Exercise details: Could you please write out each line of the records exactly, minus the pictures?

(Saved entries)
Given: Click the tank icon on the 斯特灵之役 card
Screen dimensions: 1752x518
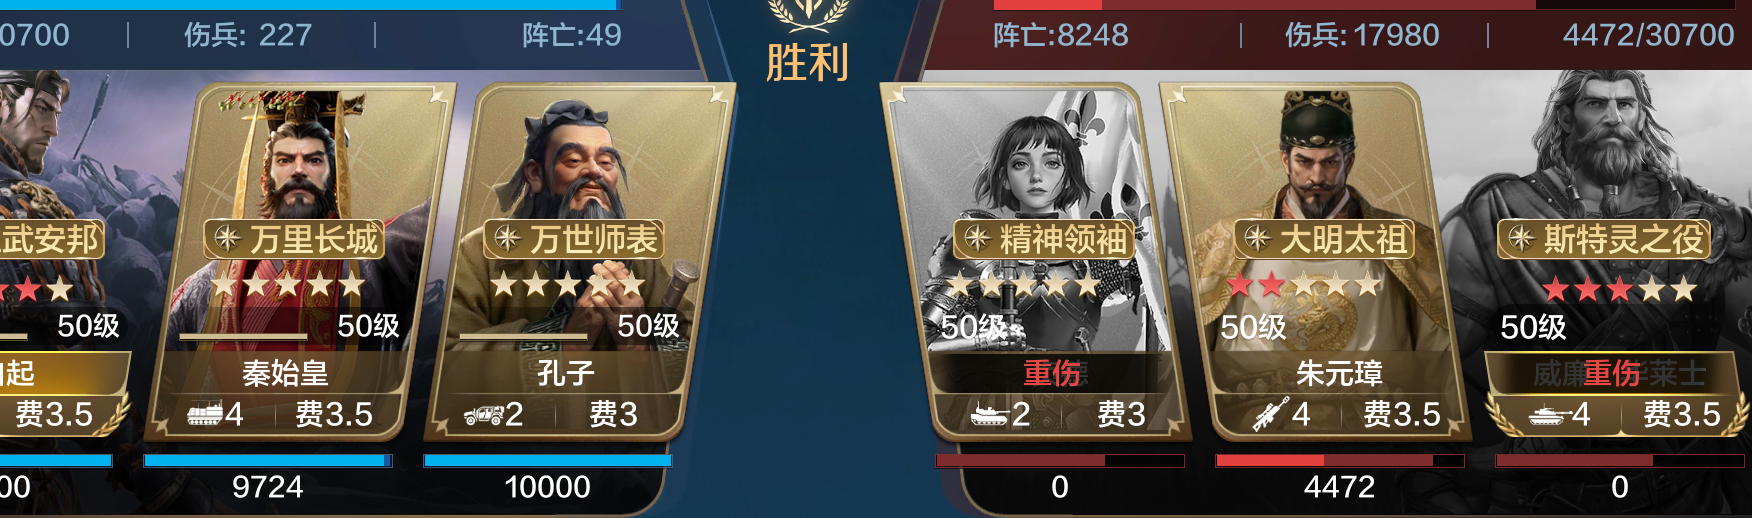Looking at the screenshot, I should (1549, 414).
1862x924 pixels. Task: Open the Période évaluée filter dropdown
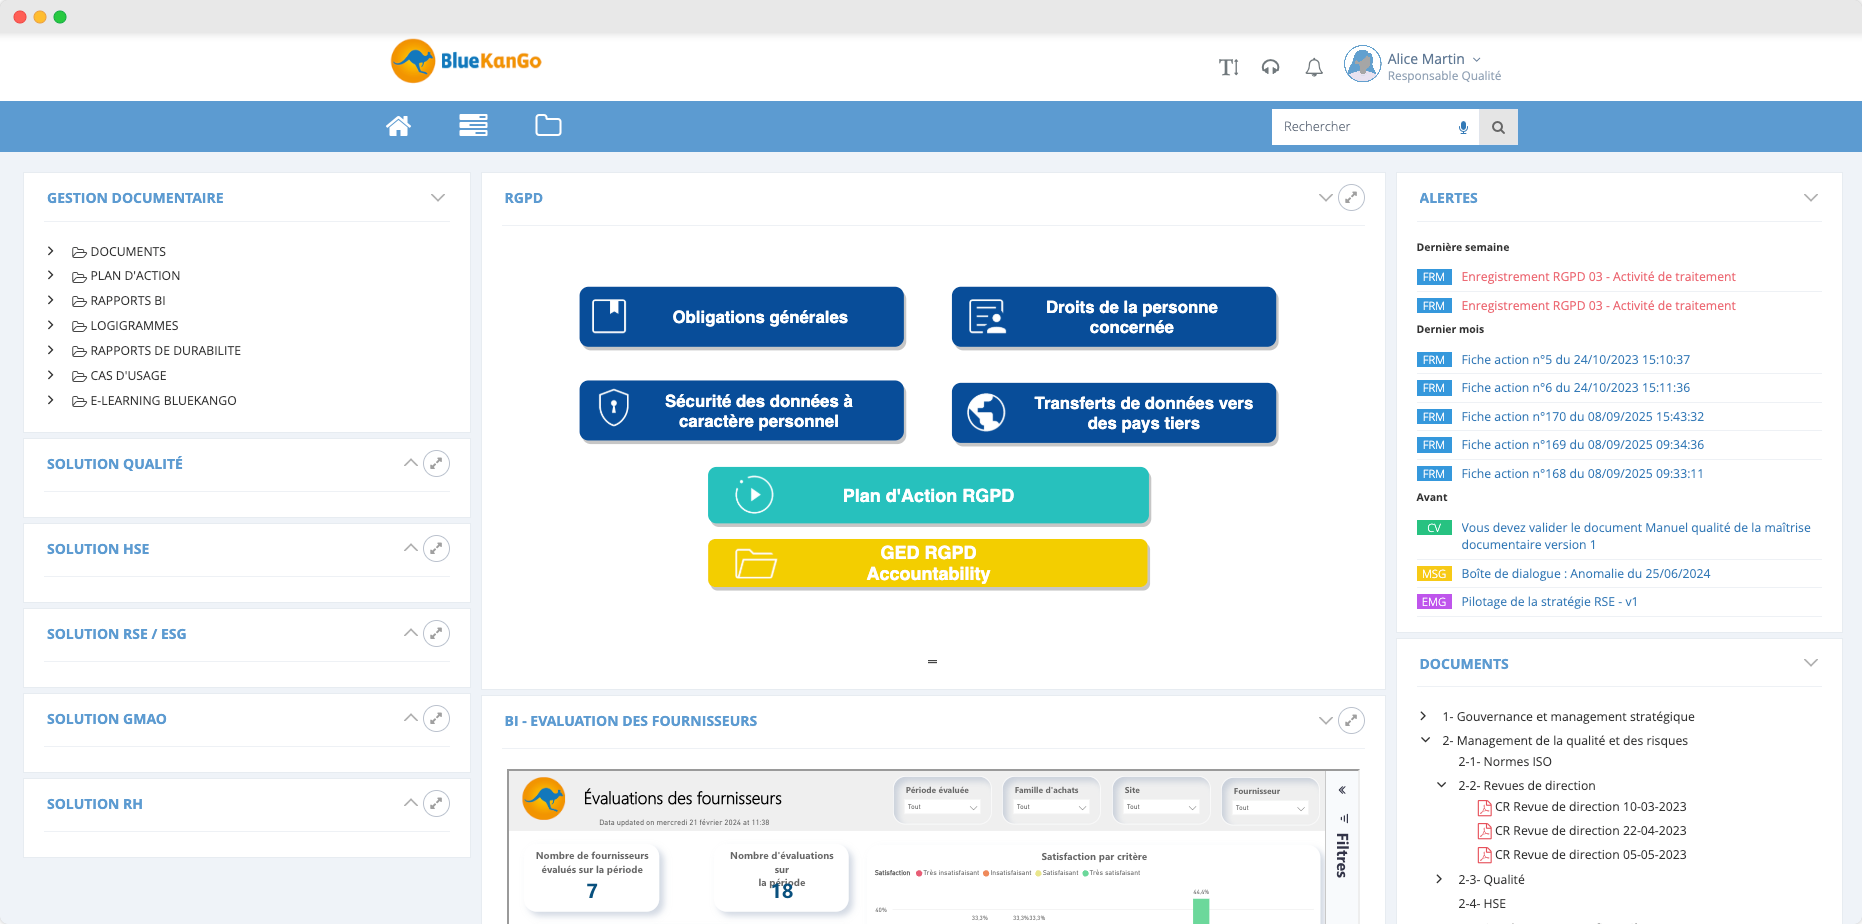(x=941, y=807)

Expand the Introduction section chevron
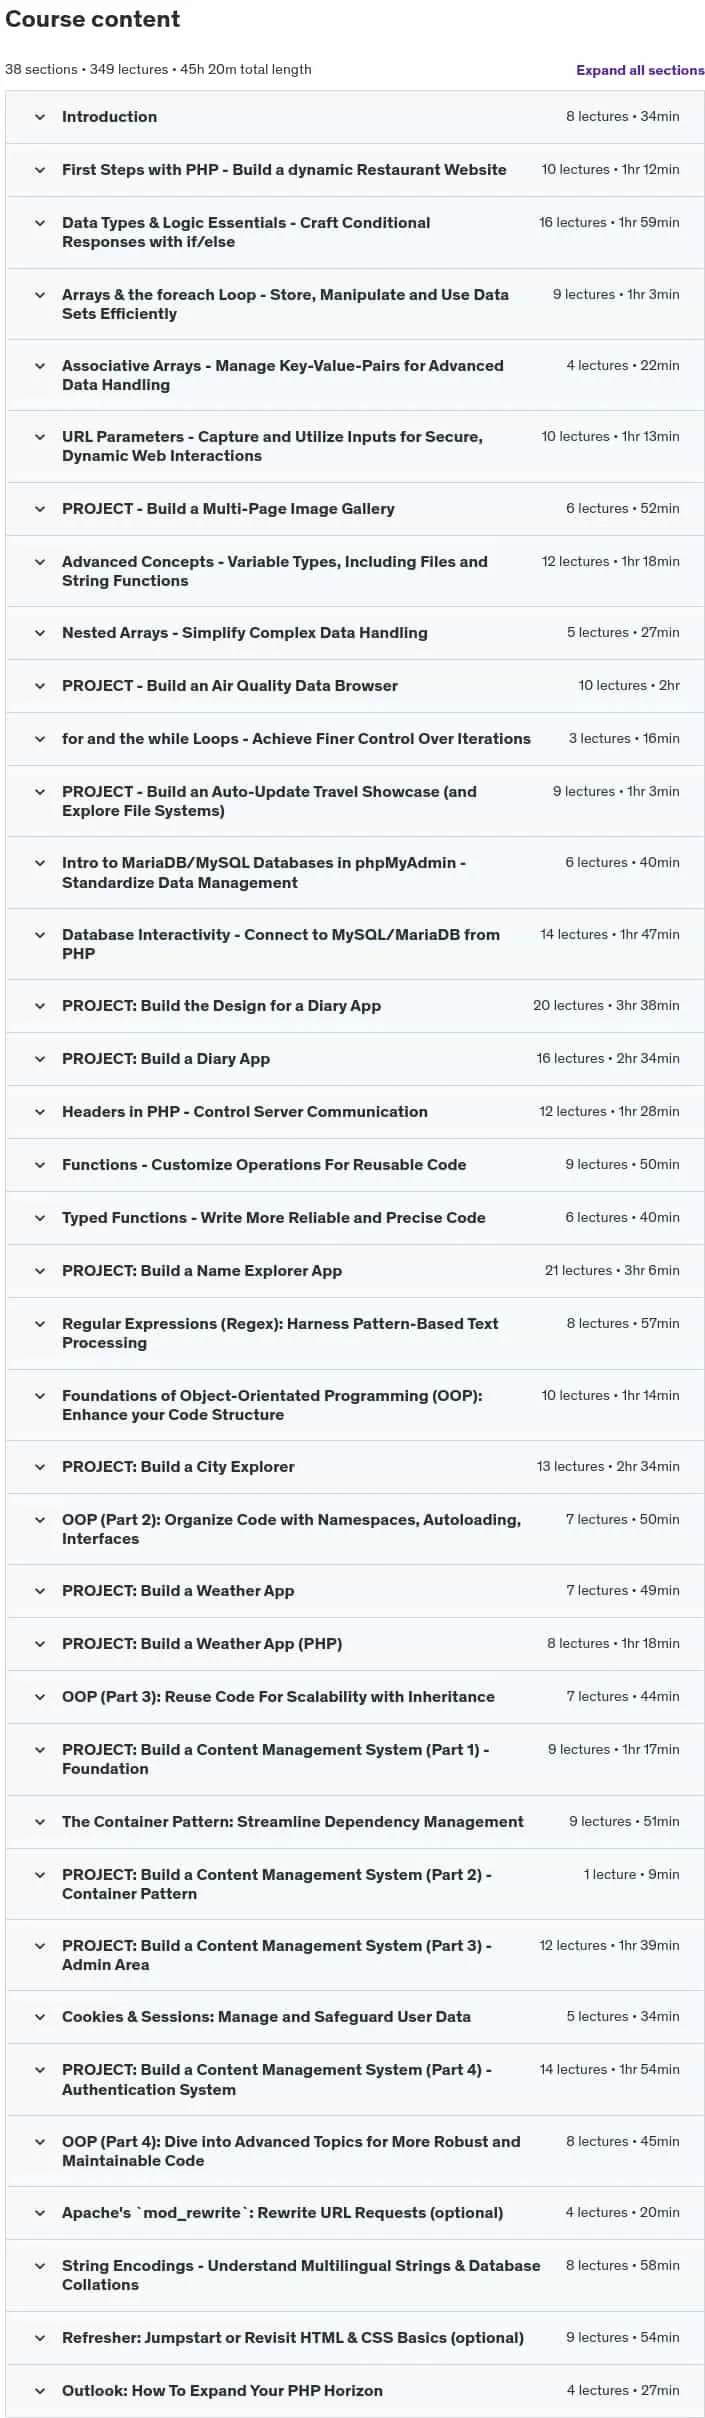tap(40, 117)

Result:
Given: Click the tank icon on the 斯特灵之役 card
Screen dimensions: 1752x518
Looking at the screenshot, I should (1549, 414).
1862x924 pixels. Task: Open the Période évaluée filter dropdown
(x=941, y=807)

Expand the Introduction section chevron
tap(40, 117)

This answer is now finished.